““Do things with less” is the credo of Al Borde, the Ecuadorian
architecture collective founded in 2007 by Pascual Gangotena (Quito, Ecuador, 1977), David Barragán (Quito, 1981), Marialuisa Borja (Quito, 1984) and Esteban Benavides (Quito, 1985).
Featured in landmark exhibitions such as “Think Global, Build Social! Architectures for a Better World” (Vienna, 2014) and “Reporting from the Front” at the 2016 Venice Architecture Biennale, the group is known for aiming to turn scarcity into an aesthetic and socially empowering asset.
Convinced that the strength of an architectural project lies in the later autonomy of its users, Al Borde’s design and decision-making process rely on the involvement of the community in all phases of planning and construction, and the systematic exploration of the local context. From Escuela Nueva Esperanza (2009), a rural school in the coastal village of Cabuya, to the Culunco house (2015), a semi-buried family home, and the House of the Flying Beds (2017), a renovated historic property in the city of La Esperanza, each of its projects is shaped by vernacular practices and natural or upcycled materials available on-site.
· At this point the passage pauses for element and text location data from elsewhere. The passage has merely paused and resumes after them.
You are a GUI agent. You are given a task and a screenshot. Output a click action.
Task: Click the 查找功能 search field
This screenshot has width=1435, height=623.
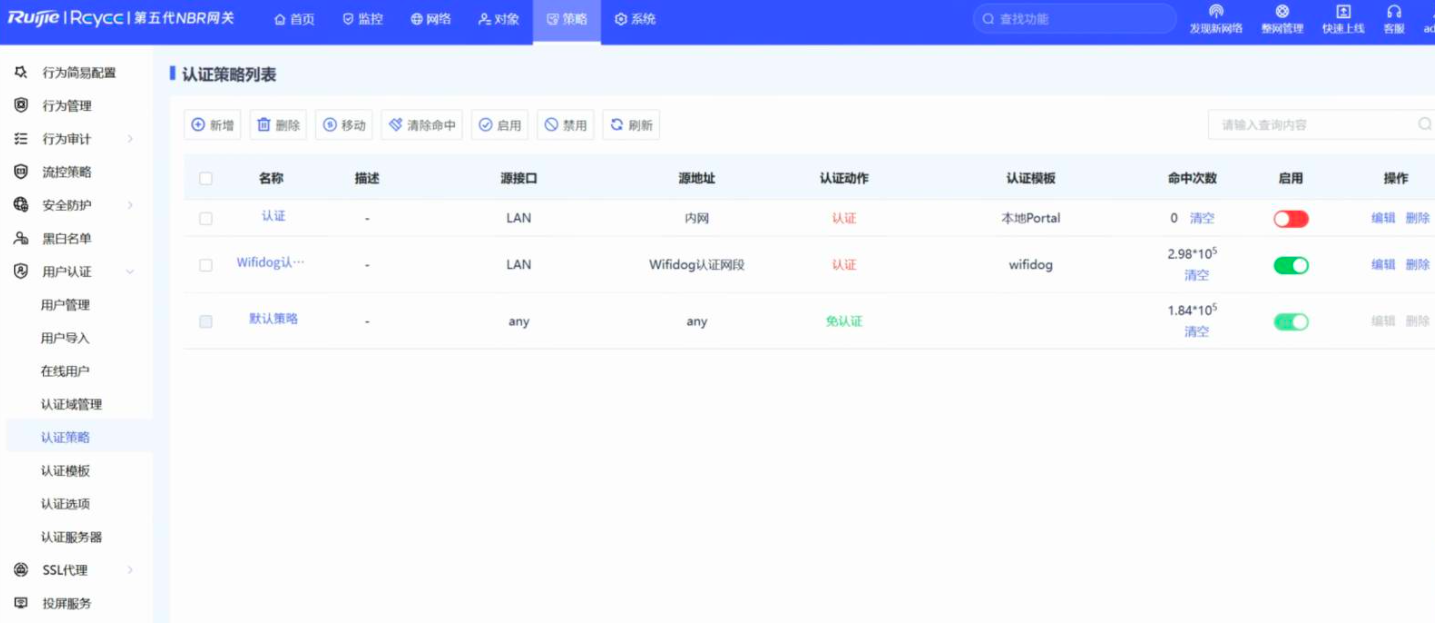coord(1080,19)
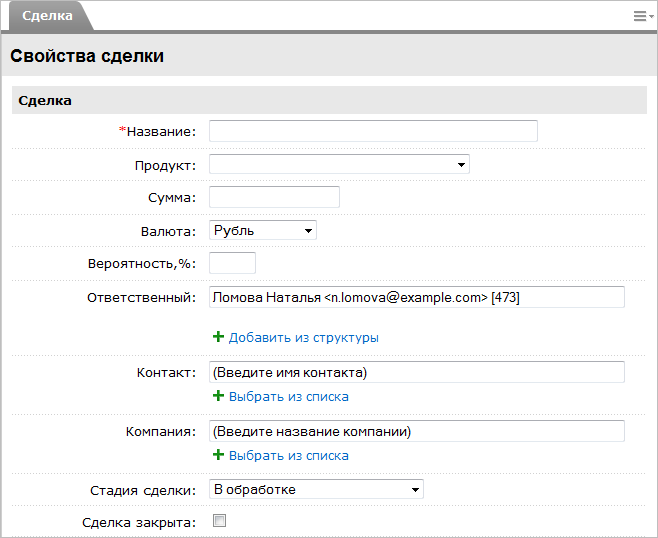Click green plus icon under Компания field
Viewport: 658px width, 538px height.
pyautogui.click(x=218, y=455)
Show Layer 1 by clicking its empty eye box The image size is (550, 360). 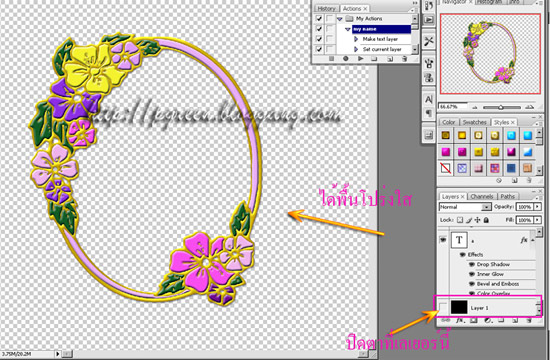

Habitually working with small construction budgets, the team behind Al Borde (which was shortlisted for the Swiss Architectural Award in 2018) recently started to work on projects in emergency contexts. Their Post-Earthquake Prototype (2017), for instance, was developed following the earthquake that shook the coast of Los Horconcitos-Manabí province, Ecuador in April 2016.